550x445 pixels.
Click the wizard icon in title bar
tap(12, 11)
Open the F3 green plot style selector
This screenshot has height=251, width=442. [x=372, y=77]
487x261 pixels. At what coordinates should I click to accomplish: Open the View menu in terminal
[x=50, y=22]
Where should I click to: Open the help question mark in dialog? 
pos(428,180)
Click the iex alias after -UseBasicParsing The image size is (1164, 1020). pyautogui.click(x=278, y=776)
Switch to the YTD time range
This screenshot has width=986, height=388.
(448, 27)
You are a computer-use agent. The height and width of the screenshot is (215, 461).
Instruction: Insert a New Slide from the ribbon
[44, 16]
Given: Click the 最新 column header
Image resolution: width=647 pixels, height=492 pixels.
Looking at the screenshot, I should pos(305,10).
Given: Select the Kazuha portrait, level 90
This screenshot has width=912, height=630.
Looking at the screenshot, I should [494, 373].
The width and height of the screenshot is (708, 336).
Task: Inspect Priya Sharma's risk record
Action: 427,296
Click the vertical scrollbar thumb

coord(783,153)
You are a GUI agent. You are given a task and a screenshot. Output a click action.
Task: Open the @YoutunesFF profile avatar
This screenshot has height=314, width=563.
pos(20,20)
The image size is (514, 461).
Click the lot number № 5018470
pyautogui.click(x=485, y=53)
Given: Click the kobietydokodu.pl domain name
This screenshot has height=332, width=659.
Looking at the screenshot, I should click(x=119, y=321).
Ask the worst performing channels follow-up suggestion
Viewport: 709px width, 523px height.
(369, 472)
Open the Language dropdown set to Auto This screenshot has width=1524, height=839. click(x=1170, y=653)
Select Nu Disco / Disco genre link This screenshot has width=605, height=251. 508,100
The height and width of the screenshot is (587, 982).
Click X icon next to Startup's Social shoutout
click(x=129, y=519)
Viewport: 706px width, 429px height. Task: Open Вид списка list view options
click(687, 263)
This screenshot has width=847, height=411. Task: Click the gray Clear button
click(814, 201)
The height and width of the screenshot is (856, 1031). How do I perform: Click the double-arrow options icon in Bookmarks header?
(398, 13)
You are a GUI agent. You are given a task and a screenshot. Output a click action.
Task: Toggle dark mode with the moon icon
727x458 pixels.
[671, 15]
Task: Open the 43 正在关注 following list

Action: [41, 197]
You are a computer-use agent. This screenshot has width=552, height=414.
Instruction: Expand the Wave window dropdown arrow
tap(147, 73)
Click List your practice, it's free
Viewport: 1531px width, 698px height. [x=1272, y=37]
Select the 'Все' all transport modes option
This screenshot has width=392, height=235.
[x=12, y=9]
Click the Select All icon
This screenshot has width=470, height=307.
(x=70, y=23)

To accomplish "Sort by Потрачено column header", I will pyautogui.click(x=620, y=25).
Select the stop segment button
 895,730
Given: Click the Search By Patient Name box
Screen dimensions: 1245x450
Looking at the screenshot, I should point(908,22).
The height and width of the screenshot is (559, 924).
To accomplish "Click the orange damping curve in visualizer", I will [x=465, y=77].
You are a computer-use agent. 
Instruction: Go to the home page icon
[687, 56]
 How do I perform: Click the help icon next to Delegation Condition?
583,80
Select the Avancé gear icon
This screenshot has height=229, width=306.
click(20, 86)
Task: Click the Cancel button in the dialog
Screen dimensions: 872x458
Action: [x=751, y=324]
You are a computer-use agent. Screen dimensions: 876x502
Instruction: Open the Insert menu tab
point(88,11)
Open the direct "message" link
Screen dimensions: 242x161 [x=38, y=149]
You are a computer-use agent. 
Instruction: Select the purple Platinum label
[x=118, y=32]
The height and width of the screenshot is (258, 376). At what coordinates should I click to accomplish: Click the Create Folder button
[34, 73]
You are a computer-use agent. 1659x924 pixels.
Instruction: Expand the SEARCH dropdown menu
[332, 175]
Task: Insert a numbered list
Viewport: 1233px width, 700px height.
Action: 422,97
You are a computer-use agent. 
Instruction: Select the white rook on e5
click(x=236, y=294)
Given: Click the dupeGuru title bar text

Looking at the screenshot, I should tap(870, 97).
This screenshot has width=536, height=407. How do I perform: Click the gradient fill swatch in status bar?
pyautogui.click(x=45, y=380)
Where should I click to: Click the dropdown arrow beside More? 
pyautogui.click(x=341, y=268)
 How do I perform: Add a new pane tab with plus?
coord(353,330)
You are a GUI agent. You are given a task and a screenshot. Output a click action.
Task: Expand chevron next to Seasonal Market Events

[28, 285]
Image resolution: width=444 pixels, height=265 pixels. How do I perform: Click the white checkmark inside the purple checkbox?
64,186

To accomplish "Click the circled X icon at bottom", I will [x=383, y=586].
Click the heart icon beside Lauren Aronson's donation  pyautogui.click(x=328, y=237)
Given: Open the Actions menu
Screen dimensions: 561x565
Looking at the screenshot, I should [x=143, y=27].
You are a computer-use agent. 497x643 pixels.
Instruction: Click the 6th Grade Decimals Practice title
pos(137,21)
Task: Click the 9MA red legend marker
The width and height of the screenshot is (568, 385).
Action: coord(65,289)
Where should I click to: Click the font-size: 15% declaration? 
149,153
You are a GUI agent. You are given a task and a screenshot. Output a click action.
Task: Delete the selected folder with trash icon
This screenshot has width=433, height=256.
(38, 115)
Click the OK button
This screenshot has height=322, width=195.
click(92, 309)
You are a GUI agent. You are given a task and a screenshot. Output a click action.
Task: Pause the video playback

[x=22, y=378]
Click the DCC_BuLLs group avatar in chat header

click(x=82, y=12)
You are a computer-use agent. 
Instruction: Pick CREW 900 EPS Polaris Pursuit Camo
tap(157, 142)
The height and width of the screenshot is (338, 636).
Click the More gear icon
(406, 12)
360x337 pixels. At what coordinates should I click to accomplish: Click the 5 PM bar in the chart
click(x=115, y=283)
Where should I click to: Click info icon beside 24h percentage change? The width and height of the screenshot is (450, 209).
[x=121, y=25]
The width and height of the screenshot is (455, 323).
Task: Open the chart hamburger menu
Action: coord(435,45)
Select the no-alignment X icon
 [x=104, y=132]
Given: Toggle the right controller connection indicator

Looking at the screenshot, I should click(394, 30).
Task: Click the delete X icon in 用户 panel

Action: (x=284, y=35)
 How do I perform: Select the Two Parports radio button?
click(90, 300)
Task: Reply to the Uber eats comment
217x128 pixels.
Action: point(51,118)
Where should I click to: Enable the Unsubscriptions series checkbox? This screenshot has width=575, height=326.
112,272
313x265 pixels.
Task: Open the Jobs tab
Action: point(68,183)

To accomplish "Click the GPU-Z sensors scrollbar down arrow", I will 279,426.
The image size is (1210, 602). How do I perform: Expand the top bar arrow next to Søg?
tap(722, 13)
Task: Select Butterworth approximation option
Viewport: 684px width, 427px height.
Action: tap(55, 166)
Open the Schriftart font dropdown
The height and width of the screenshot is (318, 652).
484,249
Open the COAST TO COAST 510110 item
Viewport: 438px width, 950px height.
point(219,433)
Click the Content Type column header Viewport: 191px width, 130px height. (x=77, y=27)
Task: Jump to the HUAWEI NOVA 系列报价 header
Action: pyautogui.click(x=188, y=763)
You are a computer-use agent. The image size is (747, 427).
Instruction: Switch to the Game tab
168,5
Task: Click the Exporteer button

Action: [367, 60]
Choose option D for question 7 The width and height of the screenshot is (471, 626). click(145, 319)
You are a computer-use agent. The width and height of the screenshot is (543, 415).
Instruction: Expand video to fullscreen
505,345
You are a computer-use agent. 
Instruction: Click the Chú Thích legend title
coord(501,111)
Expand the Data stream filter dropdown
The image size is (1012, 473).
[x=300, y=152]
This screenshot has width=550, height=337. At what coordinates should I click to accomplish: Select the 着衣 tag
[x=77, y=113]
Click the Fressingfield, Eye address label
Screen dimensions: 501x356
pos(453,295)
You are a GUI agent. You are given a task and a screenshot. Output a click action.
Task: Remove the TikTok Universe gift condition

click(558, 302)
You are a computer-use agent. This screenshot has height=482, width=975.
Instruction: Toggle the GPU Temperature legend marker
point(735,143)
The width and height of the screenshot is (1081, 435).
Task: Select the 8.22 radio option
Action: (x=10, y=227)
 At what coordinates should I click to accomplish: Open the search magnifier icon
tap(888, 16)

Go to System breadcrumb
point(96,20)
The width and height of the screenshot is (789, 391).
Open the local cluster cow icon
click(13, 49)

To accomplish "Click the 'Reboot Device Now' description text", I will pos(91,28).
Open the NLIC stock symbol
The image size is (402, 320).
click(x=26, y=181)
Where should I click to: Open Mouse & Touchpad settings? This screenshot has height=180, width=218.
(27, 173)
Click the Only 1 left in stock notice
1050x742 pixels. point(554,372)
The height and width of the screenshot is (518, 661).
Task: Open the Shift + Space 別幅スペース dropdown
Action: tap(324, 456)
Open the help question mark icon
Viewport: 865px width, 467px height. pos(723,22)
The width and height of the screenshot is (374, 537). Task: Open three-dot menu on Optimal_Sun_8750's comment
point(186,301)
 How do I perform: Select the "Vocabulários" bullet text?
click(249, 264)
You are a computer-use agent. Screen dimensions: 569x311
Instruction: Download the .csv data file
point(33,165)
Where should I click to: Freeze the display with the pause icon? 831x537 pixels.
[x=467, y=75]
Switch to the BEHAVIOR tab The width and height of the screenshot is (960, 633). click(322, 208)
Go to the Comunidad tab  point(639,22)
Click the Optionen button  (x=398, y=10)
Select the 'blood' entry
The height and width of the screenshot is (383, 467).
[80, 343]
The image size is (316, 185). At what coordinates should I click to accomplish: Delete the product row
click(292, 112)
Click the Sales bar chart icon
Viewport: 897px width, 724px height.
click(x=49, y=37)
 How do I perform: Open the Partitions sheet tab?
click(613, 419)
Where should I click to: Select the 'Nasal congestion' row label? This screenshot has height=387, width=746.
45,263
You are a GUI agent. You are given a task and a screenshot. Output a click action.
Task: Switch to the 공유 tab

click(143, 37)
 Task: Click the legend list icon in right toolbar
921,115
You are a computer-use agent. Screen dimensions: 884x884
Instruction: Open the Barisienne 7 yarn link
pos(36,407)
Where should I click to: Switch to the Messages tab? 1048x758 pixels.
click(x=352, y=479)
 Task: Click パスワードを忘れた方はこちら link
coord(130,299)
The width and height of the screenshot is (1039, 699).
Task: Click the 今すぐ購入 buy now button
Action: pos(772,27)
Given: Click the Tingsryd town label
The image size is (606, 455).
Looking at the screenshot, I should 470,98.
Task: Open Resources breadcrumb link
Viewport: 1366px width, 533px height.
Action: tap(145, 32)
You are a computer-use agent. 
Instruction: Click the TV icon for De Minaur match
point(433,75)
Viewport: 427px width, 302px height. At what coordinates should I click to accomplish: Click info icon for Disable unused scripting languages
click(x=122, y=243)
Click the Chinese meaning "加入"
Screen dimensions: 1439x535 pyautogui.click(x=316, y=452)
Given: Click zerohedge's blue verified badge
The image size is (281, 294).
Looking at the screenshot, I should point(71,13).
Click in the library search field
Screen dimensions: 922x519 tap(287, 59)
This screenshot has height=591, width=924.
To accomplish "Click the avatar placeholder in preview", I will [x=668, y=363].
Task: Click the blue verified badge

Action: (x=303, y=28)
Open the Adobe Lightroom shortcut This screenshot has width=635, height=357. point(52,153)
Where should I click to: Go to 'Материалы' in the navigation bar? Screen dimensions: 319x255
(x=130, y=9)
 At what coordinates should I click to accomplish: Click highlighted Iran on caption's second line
------------------------------
#### [What is required]
Write out the records exactly, starting at the first line and stopping after the line that contains "You are a computer-use agent. The height".

#### [Task response]
550x445 pixels.
Click the wizard icon in title bar
tap(12, 11)
Open the F3 green plot style selector
This screenshot has height=251, width=442. [x=372, y=77]
487x261 pixels. At what coordinates should I click to accomplish: Open the View menu in terminal
[x=50, y=22]
Where should I click to: Open the help question mark in dialog? 
pos(428,180)
Click the iex alias after -UseBasicParsing The image size is (1164, 1020). pyautogui.click(x=278, y=776)
Switch to the YTD time range
This screenshot has width=986, height=388.
(448, 27)
You are a computer-use agent. The height and width of the screenshot is (215, 461).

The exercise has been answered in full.